What to work on = For every entry, output the exact wording.

━━━━━━━━━━━━━━━━━━━━

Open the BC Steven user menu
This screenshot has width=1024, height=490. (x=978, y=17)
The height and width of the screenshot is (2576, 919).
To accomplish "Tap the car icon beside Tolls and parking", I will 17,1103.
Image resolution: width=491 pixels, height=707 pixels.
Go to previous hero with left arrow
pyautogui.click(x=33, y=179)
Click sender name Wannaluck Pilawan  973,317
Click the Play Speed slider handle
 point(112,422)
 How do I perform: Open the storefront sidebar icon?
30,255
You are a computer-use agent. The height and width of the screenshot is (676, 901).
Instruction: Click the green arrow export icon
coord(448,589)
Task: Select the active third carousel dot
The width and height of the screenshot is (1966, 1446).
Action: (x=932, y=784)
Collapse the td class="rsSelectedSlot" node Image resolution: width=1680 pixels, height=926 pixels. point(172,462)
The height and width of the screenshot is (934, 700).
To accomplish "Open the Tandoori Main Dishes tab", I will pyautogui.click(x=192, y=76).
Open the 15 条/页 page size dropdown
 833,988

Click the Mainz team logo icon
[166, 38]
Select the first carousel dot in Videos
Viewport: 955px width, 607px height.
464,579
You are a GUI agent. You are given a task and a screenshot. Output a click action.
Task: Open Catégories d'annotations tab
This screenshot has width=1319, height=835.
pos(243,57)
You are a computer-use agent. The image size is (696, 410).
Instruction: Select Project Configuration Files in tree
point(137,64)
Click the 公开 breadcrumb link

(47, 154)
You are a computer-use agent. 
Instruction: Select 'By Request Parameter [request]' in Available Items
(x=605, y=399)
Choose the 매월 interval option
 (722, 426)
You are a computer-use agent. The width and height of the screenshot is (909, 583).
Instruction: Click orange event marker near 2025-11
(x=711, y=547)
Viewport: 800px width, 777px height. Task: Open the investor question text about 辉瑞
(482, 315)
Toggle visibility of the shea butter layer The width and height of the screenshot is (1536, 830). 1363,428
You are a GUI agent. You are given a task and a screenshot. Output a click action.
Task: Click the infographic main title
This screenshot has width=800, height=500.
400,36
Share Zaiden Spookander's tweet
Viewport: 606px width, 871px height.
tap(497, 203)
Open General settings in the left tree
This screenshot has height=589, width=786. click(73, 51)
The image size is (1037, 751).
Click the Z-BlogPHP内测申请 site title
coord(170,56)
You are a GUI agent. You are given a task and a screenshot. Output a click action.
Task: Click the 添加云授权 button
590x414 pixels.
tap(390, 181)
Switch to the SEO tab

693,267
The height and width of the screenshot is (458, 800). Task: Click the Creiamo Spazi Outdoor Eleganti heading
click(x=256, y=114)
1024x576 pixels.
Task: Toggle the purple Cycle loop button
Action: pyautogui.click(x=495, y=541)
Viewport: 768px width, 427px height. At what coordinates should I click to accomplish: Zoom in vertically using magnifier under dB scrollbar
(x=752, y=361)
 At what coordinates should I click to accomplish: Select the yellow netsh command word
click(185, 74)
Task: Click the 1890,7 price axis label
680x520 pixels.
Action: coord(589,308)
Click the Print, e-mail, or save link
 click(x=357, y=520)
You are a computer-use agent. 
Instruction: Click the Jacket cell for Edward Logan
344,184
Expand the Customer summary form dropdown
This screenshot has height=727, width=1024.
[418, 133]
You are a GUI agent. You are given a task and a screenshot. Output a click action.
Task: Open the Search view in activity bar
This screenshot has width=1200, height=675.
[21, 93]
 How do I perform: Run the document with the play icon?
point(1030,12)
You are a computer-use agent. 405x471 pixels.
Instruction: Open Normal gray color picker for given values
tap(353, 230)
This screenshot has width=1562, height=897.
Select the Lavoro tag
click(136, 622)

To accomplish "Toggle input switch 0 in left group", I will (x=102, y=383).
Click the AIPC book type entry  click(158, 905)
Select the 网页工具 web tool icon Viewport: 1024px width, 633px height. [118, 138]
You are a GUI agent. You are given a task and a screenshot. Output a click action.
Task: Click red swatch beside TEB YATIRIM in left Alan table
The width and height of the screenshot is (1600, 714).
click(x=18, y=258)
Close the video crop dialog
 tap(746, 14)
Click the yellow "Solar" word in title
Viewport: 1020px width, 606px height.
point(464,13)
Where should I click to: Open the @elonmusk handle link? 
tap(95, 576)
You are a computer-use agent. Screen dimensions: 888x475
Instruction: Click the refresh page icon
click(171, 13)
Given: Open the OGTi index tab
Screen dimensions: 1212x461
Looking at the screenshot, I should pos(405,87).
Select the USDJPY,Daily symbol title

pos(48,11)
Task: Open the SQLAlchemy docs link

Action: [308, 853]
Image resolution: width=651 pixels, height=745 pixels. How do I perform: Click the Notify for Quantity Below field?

━━━━━━━━━━━━━━━━━━━━

Your response =
Open the BC Steven user menu
This screenshot has width=1024, height=490. (x=978, y=17)
The height and width of the screenshot is (2576, 919).
To accomplish "Tap the car icon beside Tolls and parking", I will 17,1103.
Image resolution: width=491 pixels, height=707 pixels.
Go to previous hero with left arrow
pyautogui.click(x=33, y=179)
Click sender name Wannaluck Pilawan  973,317
Click the Play Speed slider handle
 point(112,422)
 How do I perform: Open the storefront sidebar icon?
30,255
You are a computer-use agent. The height and width of the screenshot is (676, 901).
Instruction: Click the green arrow export icon
coord(448,589)
Task: Select the active third carousel dot
The width and height of the screenshot is (1966, 1446).
Action: (x=932, y=784)
Collapse the td class="rsSelectedSlot" node Image resolution: width=1680 pixels, height=926 pixels. point(172,462)
The height and width of the screenshot is (934, 700).
To accomplish "Open the Tandoori Main Dishes tab", I will pyautogui.click(x=192, y=76).
Open the 15 条/页 page size dropdown
 833,988

Click the Mainz team logo icon
[166, 38]
Select the first carousel dot in Videos
Viewport: 955px width, 607px height.
464,579
You are a GUI agent. You are given a task and a screenshot. Output a click action.
Task: Open Catégories d'annotations tab
This screenshot has width=1319, height=835.
pos(243,57)
You are a computer-use agent. The image size is (696, 410).
Instruction: Select Project Configuration Files in tree
point(137,64)
Click the 公开 breadcrumb link

(47, 154)
You are a computer-use agent. 
Instruction: Select 'By Request Parameter [request]' in Available Items
(x=605, y=399)
Choose the 매월 interval option
 (722, 426)
You are a computer-use agent. The width and height of the screenshot is (909, 583).
Instruction: Click orange event marker near 2025-11
(x=711, y=547)
Viewport: 800px width, 777px height. Task: Open the investor question text about 辉瑞
(482, 315)
Toggle visibility of the shea butter layer The width and height of the screenshot is (1536, 830). 1363,428
You are a GUI agent. You are given a task and a screenshot. Output a click action.
Task: Click the infographic main title
This screenshot has width=800, height=500.
400,36
Share Zaiden Spookander's tweet
Viewport: 606px width, 871px height.
tap(497, 203)
Open General settings in the left tree
This screenshot has height=589, width=786. click(73, 51)
The image size is (1037, 751).
Click the Z-BlogPHP内测申请 site title
coord(170,56)
You are a GUI agent. You are given a task and a screenshot. Output a click action.
Task: Click the 添加云授权 button
590x414 pixels.
tap(390, 181)
Switch to the SEO tab

693,267
The height and width of the screenshot is (458, 800). Task: Click the Creiamo Spazi Outdoor Eleganti heading
click(x=256, y=114)
1024x576 pixels.
Task: Toggle the purple Cycle loop button
Action: pyautogui.click(x=495, y=541)
Viewport: 768px width, 427px height. At what coordinates should I click to accomplish: Zoom in vertically using magnifier under dB scrollbar
(x=752, y=361)
 At what coordinates should I click to accomplish: Select the yellow netsh command word
click(185, 74)
Task: Click the 1890,7 price axis label
680x520 pixels.
Action: coord(589,308)
Click the Print, e-mail, or save link
 click(x=357, y=520)
You are a computer-use agent. 
Instruction: Click the Jacket cell for Edward Logan
344,184
Expand the Customer summary form dropdown
This screenshot has height=727, width=1024.
[418, 133]
You are a GUI agent. You are given a task and a screenshot. Output a click action.
Task: Open the Search view in activity bar
This screenshot has width=1200, height=675.
[21, 93]
 How do I perform: Run the document with the play icon?
point(1030,12)
You are a computer-use agent. 405x471 pixels.
Instruction: Open Normal gray color picker for given values
tap(353, 230)
This screenshot has width=1562, height=897.
Select the Lavoro tag
click(136, 622)

To accomplish "Toggle input switch 0 in left group", I will (x=102, y=383).
Click the AIPC book type entry  click(158, 905)
Select the 网页工具 web tool icon Viewport: 1024px width, 633px height. [118, 138]
You are a GUI agent. You are given a task and a screenshot. Output a click action.
Task: Click red swatch beside TEB YATIRIM in left Alan table
The width and height of the screenshot is (1600, 714).
click(x=18, y=258)
Close the video crop dialog
 tap(746, 14)
Click the yellow "Solar" word in title
Viewport: 1020px width, 606px height.
point(464,13)
Where should I click to: Open the @elonmusk handle link? 
tap(95, 576)
You are a computer-use agent. Screen dimensions: 888x475
Instruction: Click the refresh page icon
click(171, 13)
Given: Open the OGTi index tab
Screen dimensions: 1212x461
Looking at the screenshot, I should pos(405,87).
Select the USDJPY,Daily symbol title

pos(48,11)
Task: Open the SQLAlchemy docs link

Action: [308, 853]
Image resolution: width=651 pixels, height=745 pixels. How do I perform: Click the Notify for Quantity Below field?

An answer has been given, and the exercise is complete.